(Collected data entries)
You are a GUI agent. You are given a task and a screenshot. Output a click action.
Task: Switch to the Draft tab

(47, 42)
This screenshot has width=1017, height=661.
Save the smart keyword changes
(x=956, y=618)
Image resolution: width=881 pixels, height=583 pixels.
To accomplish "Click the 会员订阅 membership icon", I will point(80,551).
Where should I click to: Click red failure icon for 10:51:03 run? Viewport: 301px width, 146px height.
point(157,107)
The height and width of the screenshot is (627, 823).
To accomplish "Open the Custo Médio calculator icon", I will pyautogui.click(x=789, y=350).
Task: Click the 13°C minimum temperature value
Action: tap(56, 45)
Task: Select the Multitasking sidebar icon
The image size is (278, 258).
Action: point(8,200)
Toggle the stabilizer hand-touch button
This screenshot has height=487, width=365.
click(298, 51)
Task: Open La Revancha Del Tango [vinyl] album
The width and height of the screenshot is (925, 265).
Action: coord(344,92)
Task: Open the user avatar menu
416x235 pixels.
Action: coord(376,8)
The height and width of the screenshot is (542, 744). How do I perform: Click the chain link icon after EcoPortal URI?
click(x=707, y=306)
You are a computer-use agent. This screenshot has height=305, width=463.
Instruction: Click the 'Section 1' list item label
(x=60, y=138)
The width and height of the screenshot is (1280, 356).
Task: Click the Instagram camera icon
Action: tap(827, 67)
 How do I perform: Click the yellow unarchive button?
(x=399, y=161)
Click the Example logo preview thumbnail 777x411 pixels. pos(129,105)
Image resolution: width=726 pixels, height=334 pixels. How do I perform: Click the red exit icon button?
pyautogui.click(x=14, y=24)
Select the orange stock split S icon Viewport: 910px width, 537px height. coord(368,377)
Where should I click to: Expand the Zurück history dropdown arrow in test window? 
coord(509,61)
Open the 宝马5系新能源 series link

▸ **TASK OBJECTIVE**: What is needed is an exact reproduction of the data.

▸ **EXERCISE RESULT**:
You are a GUI agent. You are given a task and a screenshot. Output a click action.
Task: Switch to the Draft tab

(47, 42)
This screenshot has width=1017, height=661.
Save the smart keyword changes
(x=956, y=618)
Image resolution: width=881 pixels, height=583 pixels.
To accomplish "Click the 会员订阅 membership icon", I will point(80,551).
Where should I click to: Click red failure icon for 10:51:03 run? Viewport: 301px width, 146px height.
point(157,107)
The height and width of the screenshot is (627, 823).
To accomplish "Open the Custo Médio calculator icon", I will pyautogui.click(x=789, y=350).
Task: Click the 13°C minimum temperature value
Action: tap(56, 45)
Task: Select the Multitasking sidebar icon
The image size is (278, 258).
Action: point(8,200)
Toggle the stabilizer hand-touch button
This screenshot has height=487, width=365.
click(298, 51)
Task: Open La Revancha Del Tango [vinyl] album
The width and height of the screenshot is (925, 265).
Action: coord(344,92)
Task: Open the user avatar menu
416x235 pixels.
Action: coord(376,8)
The height and width of the screenshot is (542, 744). How do I perform: Click the chain link icon after EcoPortal URI?
click(x=707, y=306)
You are a computer-use agent. This screenshot has height=305, width=463.
Instruction: Click the 'Section 1' list item label
(x=60, y=138)
The width and height of the screenshot is (1280, 356).
Task: Click the Instagram camera icon
Action: tap(827, 67)
 How do I perform: Click the yellow unarchive button?
(x=399, y=161)
Click the Example logo preview thumbnail 777x411 pixels. pos(129,105)
Image resolution: width=726 pixels, height=334 pixels. How do I perform: Click the red exit icon button?
pyautogui.click(x=14, y=24)
Select the orange stock split S icon Viewport: 910px width, 537px height. coord(368,377)
Where should I click to: Expand the Zurück history dropdown arrow in test window? 
coord(509,61)
Open the 宝马5系新能源 series link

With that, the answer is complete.